My in-laws are wonderful people, but I can't seem to get over an old grudge I hold. When my now-husband first introduced me to them, the reception was rather lukewarm. I always sensed they thought I wasn't right for their son. We decided to marry after a short engagement, and when my now-husband called his parents to break the news, they were less than enthusiastic. My father-in-law even briefly tried to talk him out of it. Ever since the wedding, though, they have been warm and supportive toward me—I suppose resigning themselves to my presence and deciding to make the best of it. Five years later, we have a son of our own. My mother-in-law is staying with us for a few weeks, in part to baby-sit while our regular baby sitter is away. She is great with our son, helps out with household chores, and cooks dinner for us every night. I should be overjoyed to have her here, but instead I find myself becoming annoyed with her at the least provocation. I think I'm pretty adept at hiding my annoyance, but she probably senses something is not quite right between us. How can I overcome my resentment of her and her husband and learn to appreciate them for everything they do for us now?

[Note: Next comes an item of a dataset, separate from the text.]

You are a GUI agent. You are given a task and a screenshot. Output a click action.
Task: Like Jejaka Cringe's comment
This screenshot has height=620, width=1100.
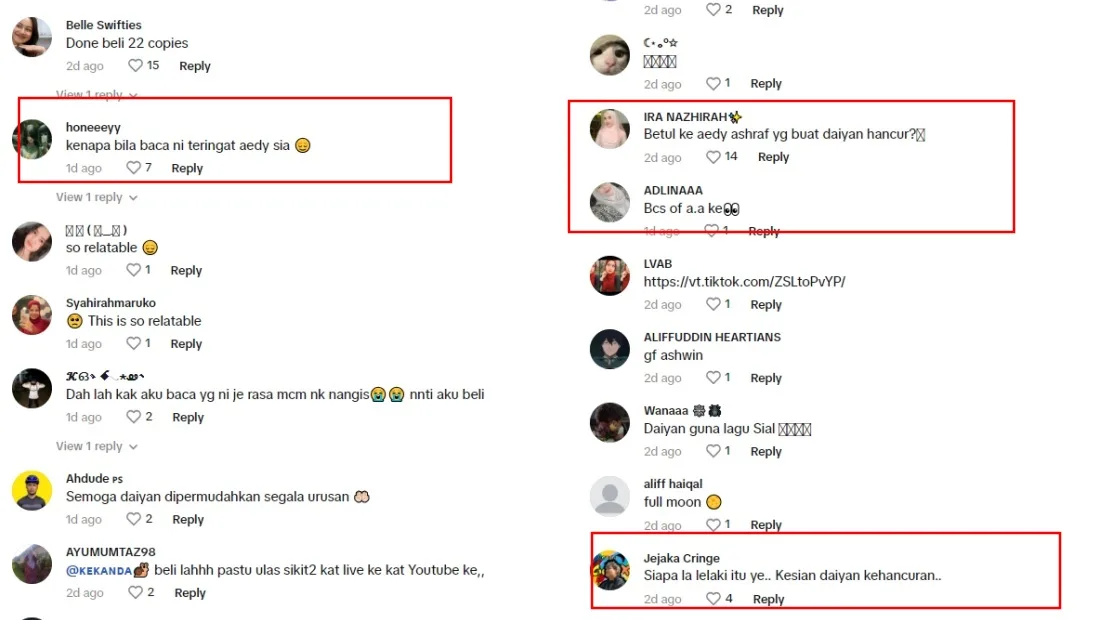coord(713,598)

You have to understand that what went on is old news, then choose the atmosphere you want to live in. For whatever reasons (legitimate or not), your in-laws would not have chosen you for their son. You have either shown them that they were mistaken, or they are very smart and are trying to have a friendly family relationship. You should let them. In acting jargon, follow the direction, "Don't go back; go on." This is a golden opportunity for you to make more than one statement without saying a word.
After 25 miserable years, my parents are finally getting divorced. My youngest sister, "Kelly" (age 20), is still living with and being totally supported by our dad. She hasn't had a job in a year, doesn't go to school, and basically gets an "allowance" for breathing. Kelly now has a boyfriend (also unemployed) and though not officially engaged, they are planning a November wedding (with our parents' $$). So here is the problem: Kelly can't understand why our mother and other sister are not excited about her upcoming nuptials. She is very stubborn and defensive and continually pouts about our lack of support. Our dad defends her every step of the way, saying that "she watched her two older sisters get all the attention when they married, and it's not fair for her now." I've tried to explain to her the following: 1) We don't even know her boyfriend because she's been spending ALL her free time up north with him, and I've only seen him three times. 2) She is wasting many opportunities by not continuing her education or getting some job training. 3) I think she's basically running from our parents' divorce and is afraid to try to support herself. 4) She's NOT even engaged yet, so what do we have to get excited about? And now she's just asked me to be a bridesmaid in her wedding. Since I am opposed to this union anyway, is it wrong to tell her no, or should I suffer in silence and try to support her in the worst decision of her life? Any advice would be appreciated.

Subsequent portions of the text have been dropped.